> [YOUR TASK]
Any picture must be dropped, but each line of the data should be duplicated exactly.

--- RECORDS FOR THE TASK Enclosed Below ---

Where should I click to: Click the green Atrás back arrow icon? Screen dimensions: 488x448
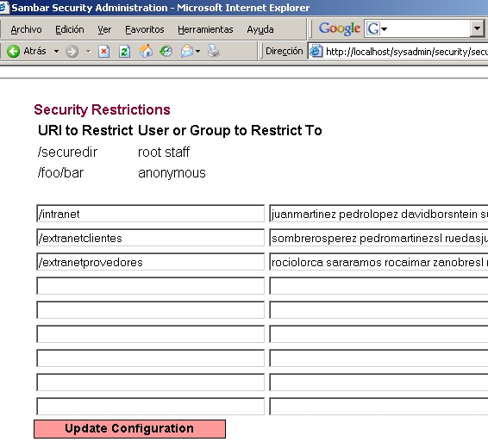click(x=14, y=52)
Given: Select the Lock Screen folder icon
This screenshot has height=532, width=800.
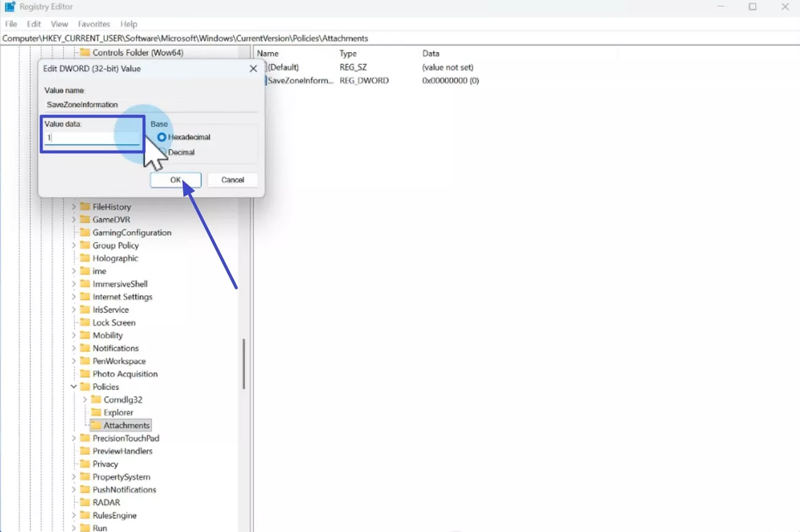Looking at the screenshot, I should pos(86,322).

--- End of Enclosed RECORDS FOR THE TASK ---

> [RESPONSE BELOW]
Where should I click to: Click the green Atrás back arrow icon? Screen dimensions: 488x448
click(x=14, y=52)
Given: Select the Lock Screen folder icon
This screenshot has height=532, width=800.
Looking at the screenshot, I should pos(86,322).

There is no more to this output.